Jon Foster (older brother of Ben Foster) stars as Hutch, with Samaire Armstrong as Abigail, Frankie Muniz as Swink, Sophia Bush as October, Jimmi Simpson as Phineus, and Adam Goldberg as Miller. Wendell Pierce and Milo Ventimiglia appear in supporting roles.
How does Stay Alive compare to other mid-2000s PG-13 horror films?
Stay Alive earned $27.8M worldwide on a $20M budget. When a Stranger Calls (2006) earned $67.1M on $15M. Boogeyman (2005) earned $67.2M on $20M. Pulse (2006) earned $29.9M on $20.5M. Stay Alive was a clear underperformer relative to the cycle's commercial benchmarks.
Was Stay Alive the last Hollywood Pictures film?
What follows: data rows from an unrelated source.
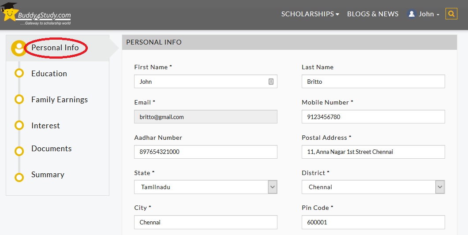Select the Family Earnings step circle
This screenshot has width=468, height=235.
pos(19,99)
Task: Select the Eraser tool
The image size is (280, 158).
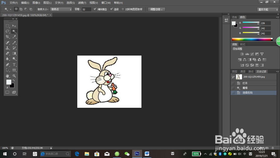Action: click(x=8, y=53)
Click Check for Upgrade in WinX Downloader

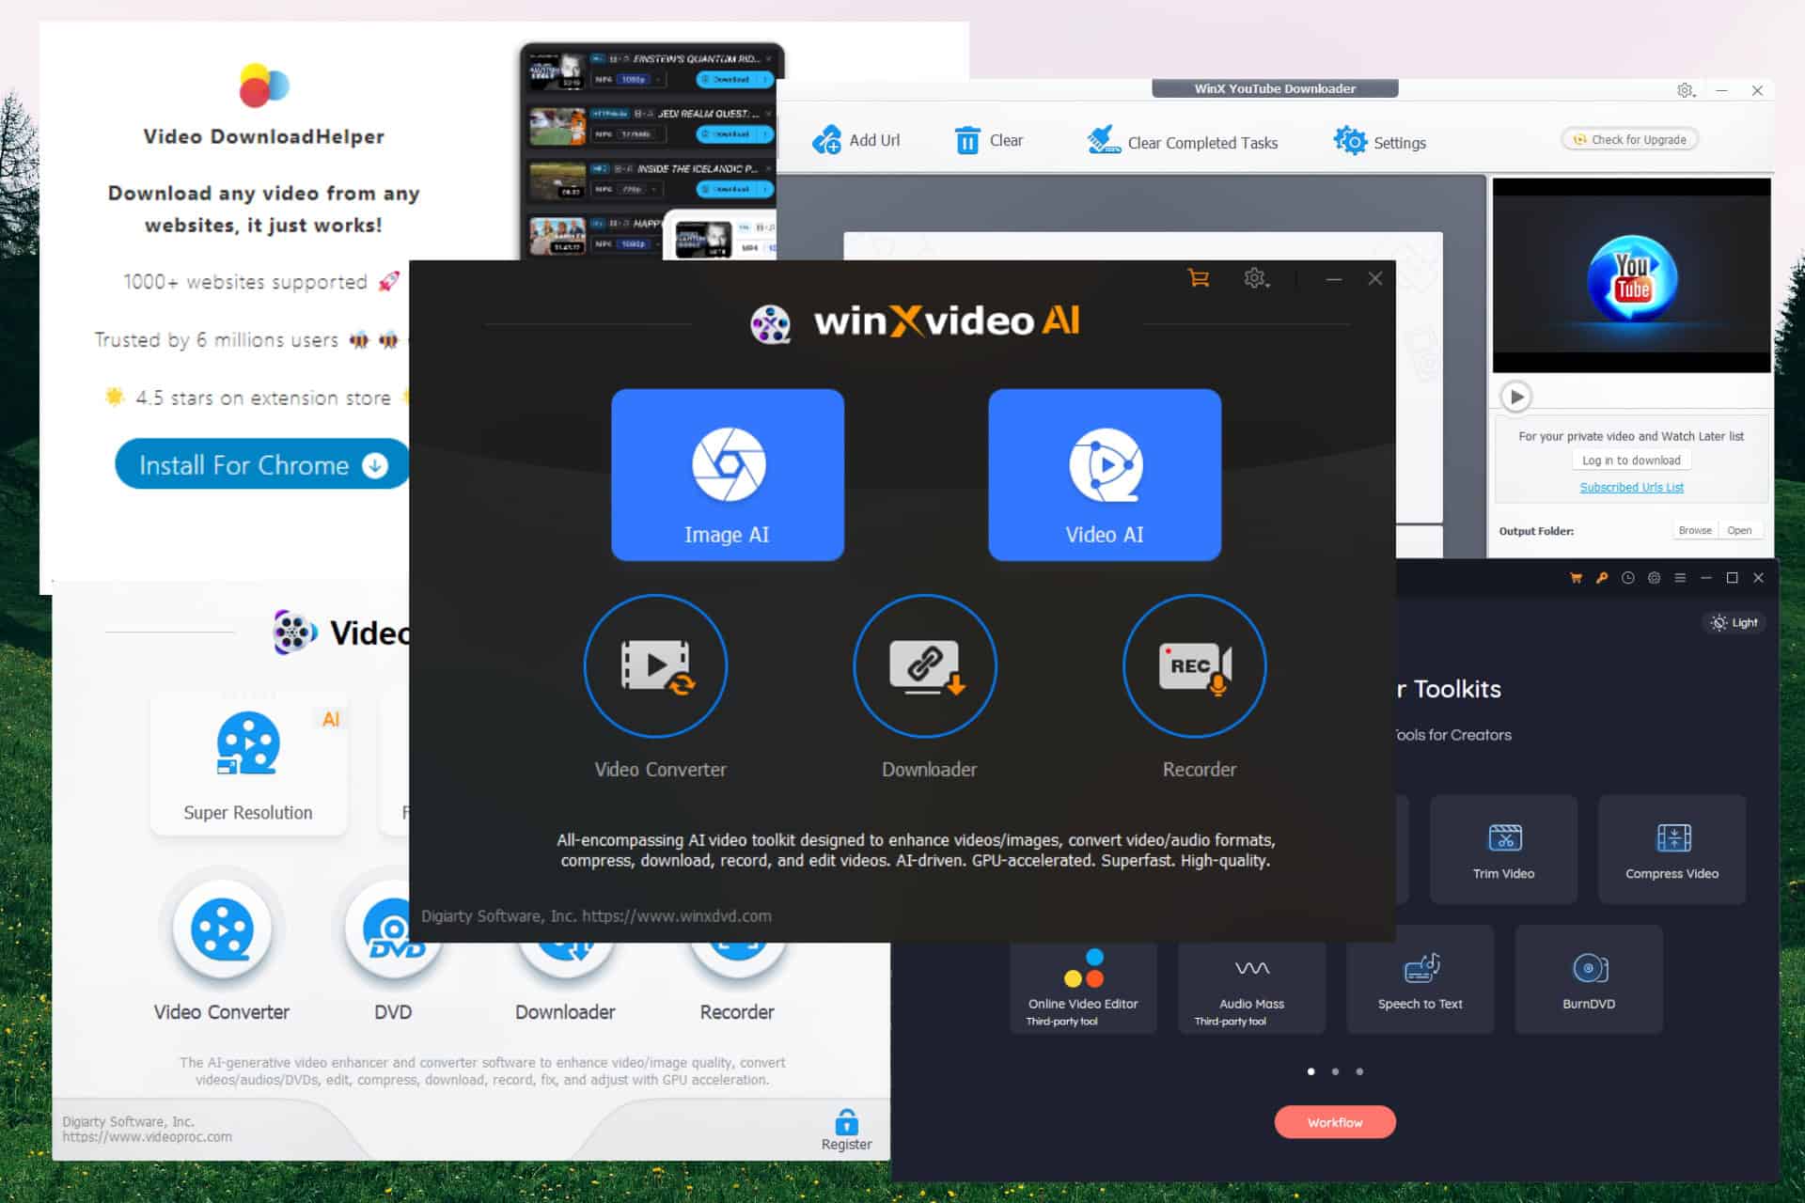click(x=1629, y=138)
Yes. Stay Alive was the last theatrical release under the Hollywood Pictures label. Disney quietly retired the imprint shortly after the film's commercial collapse, with subsequent Hollywood Pictures branding limited to home-video catalog and library releases. The shutdown has been cited as an early indicator of Disney's broader retreat from teen-skewing horror programming.
What did critics think of Stay Alive?
The film holds an 11% approval rating on Rotten Tomatoes (89 reviews) and scored 22 out of 100 on Metacritic. The New York Times' Nathan Lee called it "a routine teen horror programmer with neither the wit nor the gore necessary to distinguish itself," and Variety's Joe Leydon noted that "the rising young cast deserve better material than this derivative ghost story can offer."